Inflation remains at one-year low

UK inflation remained at a one-year low of 2.4 per cent in May, despite many economists predicting a rise to 2.6 per cent following a surge in the cost of global oil prices.

Figures from the Office for National Statistics (ONS) suggest that average petrol prices have soared to their highest level in nearly four years.

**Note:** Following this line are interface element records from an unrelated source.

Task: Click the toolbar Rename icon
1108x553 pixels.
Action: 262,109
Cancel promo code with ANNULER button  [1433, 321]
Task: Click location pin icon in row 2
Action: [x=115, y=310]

However, contrary to economists’ predictions, this has not affected the consumer prices index (CPI).

According to analysts, this is largely due to the falling cost of commodities such as chocolate, sweets and computer games, which have helped to ‘offset’ the ever-increasing cost of oil.

Crude oil prices have risen by more than 40 per cent in the past year on global markets and British motorists continue to feel the squeeze.

Nevertheless, inflation remained at its one-year low of 2.4 per cent in May, matching the rate recorded in April.

Generally speaking, inflation has been falling slowly ever since a five-year high of 3.1 per cent was recorded in back in November last year.

Groups such as the TUC have raised concerns that the data could encourage the Bank of England (BoE) to delay increasing interest rates.

Frances O’Grady, the TUC’s General Secretary, said: “The case for higher interest rates is falling further away. Instead of an autumn rate rise, we will need an autumn boost in the budget to get the economy moving and wages rising faster.”

The comments come after separate data recently revealed an unexpected slowdown in UK wage growth.